In the United States of America, the Centers for Disease Control and Prevention (CDC) recommends that adolescent boys and girls up to 15 years of age receive two doses of the HPV vaccine, beginning at age 11 or 12.

So a team led by Tim Palmer at the University of Edinburgh made a decision to use this data to measure the impact of routine vaccination of girls with the bivalent HPV vaccine (which targets HPV types 16 and 18) on levels of abnormal cells and cervical lesions (known as cervical intraepithelial neoplasia or CIN).

The higher the CIN grade, the higher the risk is of developing invasive cancer.

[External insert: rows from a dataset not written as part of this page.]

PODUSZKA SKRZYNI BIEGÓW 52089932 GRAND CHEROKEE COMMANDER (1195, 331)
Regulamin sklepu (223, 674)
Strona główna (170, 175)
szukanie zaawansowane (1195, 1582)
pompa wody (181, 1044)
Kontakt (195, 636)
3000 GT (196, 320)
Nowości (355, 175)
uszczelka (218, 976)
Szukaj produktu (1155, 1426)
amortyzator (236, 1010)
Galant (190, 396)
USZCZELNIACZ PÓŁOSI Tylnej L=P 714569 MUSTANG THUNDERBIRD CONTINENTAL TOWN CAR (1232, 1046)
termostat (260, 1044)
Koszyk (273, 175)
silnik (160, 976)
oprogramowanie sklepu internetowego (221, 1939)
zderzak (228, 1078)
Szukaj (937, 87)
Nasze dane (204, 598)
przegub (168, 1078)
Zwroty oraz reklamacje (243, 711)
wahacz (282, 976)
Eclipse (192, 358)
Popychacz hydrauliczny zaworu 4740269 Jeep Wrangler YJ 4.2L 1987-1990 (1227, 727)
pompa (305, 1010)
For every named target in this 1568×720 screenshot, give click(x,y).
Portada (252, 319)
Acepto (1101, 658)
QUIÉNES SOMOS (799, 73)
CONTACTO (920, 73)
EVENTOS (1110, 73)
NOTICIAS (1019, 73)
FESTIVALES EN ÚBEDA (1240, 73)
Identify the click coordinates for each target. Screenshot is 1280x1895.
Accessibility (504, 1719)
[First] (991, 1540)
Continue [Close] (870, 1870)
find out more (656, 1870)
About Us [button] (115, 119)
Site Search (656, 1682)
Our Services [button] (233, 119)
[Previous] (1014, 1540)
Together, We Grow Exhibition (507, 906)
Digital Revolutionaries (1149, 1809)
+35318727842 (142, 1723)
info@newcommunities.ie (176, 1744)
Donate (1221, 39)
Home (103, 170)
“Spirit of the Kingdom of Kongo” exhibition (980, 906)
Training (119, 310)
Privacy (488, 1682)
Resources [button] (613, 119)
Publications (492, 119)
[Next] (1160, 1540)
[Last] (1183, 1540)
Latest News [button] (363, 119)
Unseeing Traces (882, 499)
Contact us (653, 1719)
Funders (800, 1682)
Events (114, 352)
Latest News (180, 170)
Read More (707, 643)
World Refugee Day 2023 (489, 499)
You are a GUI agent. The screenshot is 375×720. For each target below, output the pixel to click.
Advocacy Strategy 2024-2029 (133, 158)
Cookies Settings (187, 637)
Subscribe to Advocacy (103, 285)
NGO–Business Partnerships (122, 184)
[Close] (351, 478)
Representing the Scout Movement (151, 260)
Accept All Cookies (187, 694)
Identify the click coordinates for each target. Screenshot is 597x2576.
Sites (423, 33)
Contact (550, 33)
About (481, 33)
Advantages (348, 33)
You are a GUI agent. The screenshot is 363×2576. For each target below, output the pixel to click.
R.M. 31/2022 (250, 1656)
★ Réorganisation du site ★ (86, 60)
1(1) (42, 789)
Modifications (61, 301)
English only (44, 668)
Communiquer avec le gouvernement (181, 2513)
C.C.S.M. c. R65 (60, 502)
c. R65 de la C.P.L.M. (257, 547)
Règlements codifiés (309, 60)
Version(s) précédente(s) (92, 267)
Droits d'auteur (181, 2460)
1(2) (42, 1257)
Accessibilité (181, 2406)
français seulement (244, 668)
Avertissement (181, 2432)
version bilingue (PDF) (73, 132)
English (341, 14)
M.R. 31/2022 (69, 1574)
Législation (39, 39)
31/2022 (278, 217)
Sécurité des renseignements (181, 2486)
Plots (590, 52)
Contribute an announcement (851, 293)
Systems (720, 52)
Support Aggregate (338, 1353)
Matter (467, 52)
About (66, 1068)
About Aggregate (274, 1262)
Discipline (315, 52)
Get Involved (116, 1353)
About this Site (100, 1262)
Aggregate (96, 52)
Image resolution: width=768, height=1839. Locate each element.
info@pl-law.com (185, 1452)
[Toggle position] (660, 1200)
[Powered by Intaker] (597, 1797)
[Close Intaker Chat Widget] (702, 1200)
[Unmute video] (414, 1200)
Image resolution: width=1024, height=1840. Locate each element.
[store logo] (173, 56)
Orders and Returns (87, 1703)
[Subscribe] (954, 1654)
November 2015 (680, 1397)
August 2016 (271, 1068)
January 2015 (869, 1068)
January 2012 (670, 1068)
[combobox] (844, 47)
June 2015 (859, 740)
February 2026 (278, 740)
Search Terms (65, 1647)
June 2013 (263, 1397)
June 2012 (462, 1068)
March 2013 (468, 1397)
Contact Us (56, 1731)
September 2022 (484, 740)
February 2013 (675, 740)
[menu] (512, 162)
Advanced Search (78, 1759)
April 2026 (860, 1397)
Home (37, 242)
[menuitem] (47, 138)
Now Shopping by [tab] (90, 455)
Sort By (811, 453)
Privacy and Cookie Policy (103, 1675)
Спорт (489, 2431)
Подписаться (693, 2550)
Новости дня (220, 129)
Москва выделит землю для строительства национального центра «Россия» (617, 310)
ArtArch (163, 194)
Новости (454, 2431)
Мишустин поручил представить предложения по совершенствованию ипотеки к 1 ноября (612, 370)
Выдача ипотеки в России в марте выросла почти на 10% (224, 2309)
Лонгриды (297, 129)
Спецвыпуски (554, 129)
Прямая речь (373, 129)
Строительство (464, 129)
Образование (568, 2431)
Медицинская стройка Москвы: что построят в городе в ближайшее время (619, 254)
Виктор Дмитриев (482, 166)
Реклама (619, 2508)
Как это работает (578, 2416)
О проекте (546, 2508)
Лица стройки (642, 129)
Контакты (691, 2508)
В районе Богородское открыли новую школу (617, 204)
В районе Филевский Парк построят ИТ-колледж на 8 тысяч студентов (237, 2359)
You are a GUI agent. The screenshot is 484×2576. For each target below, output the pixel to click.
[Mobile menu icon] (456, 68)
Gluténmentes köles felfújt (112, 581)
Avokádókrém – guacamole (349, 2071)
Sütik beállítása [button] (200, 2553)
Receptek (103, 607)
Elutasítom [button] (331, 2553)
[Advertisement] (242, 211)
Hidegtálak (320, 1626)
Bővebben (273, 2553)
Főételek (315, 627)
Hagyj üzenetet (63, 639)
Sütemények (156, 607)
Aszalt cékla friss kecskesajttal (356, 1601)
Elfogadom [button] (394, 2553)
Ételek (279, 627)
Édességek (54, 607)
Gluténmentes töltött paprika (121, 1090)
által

Compared with unvaccinated women born in 1988, vaccinated women born in 1995 and 1996 showed reductions of between 79 and 89 per cent for all grades of CIN.

This is consistent with the fact that we have also seen a big fall in high-risk HPV infection in Scotland in recent years.

The researchers note that continued monitoring of these rare types of cervical cancer is necessary when the screening of cervical cancer now is to be done by HPV testing instead of primary cytological analysis of cell samples.

Moreover, this study showed evidence of herd protection against high-grade cervical disease was found in unvaccinated girls in the 1995 and 1996 cohorts.

Research finds that young minority gay, bisexual, and other men who have sex with men have high rates of HPV infection, despite the availability of a vaccine that can prevent infection.

The authors said that the reduction in disease in routinely immunised women, who will form the bulk of the screened population in years to come, mandates revision of screening and referral guidelines.

CIN is divided into grades; CIN1, 2+ or 3+.

The success of the vaccine program is already proving to be remarkable.

According to cancer research United Kingdom, virtually all cases of cervical cancer are rooted in an HPV infection, and 3,100 cases are diagnosed each year. "Before that stage, the frequency and number of screening tests will need to be reviewed; there are suggestions that just two or three tests in a screening "lifetime" will be adequate".

Rare types of cervical cancer can be effectively prevented with screening, a comprehensive study of identified cases of rare cervical cancer over a ten-year period in Sweden concludes.